Basic usage is as follows:

```ruby
# increment counts of things:
NdrStats.count(:issues)
NdrStats.count(:issues, 3)

# time things:
NdrStats.time(:paint_drying) { paint.dry! }
NdrStats.timing(:web_request, 100) # milliseconds

# set counts of things:
NdrStats.gauge(:population, 8_000_000_000)
```

All methods additionally accept tags, sent using the DataDog format extension:

```ruby
NdrStats.count(:issues, +1, type: :closed)
NdrStats.count(:issues, -1, type: :open)
```

### Pings

You can register background pings (for process status checks) using `NdrStats.ping`,
by supplying tags. These will also use any default tags you have configured.

Metrics:
* `ndr_stats_initial_ping` is incremented once, initially
* `ndr_stats_ping` is then incremented periodically, according to the frequency
* `ndr_stats_final_ping` is incremented once on exit, if it's possible to do so.

```ruby
# basic tagged ping:
NdrStats.ping(type: 'webapp')

# supply additional tags:
NdrStats.ping(type: 'daemon', name: 'batch importer')

# set a custom frequency (defaults to every minute):
NdrStats.ping(type: 'sloth', every: 3.hours)
```

See `NdrStats::Ping` for more details.

## Development

After checking out the repo, run `bin/setup` to install dependencies.

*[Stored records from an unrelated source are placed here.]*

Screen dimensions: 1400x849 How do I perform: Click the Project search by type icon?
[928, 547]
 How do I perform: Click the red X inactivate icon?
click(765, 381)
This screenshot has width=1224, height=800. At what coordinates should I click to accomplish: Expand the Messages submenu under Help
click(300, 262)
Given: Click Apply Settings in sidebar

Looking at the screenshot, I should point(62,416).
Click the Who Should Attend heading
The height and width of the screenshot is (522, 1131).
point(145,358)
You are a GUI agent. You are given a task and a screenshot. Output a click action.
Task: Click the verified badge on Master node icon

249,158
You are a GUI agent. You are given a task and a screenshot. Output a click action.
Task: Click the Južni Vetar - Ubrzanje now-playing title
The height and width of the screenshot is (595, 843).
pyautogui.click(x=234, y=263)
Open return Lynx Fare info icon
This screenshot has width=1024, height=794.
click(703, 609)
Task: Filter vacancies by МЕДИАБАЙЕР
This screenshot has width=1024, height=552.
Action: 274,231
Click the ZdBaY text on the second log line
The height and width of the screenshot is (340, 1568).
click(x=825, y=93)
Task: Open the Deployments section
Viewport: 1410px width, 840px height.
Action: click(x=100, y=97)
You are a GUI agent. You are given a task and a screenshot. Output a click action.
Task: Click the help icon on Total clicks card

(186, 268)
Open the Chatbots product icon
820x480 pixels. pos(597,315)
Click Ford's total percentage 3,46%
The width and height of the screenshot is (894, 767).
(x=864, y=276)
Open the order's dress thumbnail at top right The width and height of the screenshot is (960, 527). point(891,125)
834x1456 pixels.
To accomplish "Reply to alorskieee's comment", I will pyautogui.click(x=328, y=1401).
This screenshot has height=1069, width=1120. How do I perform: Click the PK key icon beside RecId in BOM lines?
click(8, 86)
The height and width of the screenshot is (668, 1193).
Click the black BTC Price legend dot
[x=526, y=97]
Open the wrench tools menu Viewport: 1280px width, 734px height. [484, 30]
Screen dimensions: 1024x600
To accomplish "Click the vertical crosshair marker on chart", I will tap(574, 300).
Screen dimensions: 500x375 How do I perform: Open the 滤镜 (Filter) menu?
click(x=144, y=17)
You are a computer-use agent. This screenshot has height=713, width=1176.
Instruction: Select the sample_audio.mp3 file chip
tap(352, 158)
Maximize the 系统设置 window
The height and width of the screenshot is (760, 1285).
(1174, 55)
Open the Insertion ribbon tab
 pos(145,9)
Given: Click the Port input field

Then, run `rake test` to run the tests. You can also run `bin/console` for an interactive prompt that will allow you to experiment.

To install this gem onto your local machine, run `bundle exec rake install`. To release a new version, update the version number in `version.rb`, and then run `bundle exec rake release`, which will create a git tag for the version, push git co

## Code of Conduct

Everyone interacting in the NdrStats project’s codebases, issue trackers, chat rooms and mailing lists is expected to follow the `CODE_OF_CONDUCT.md`.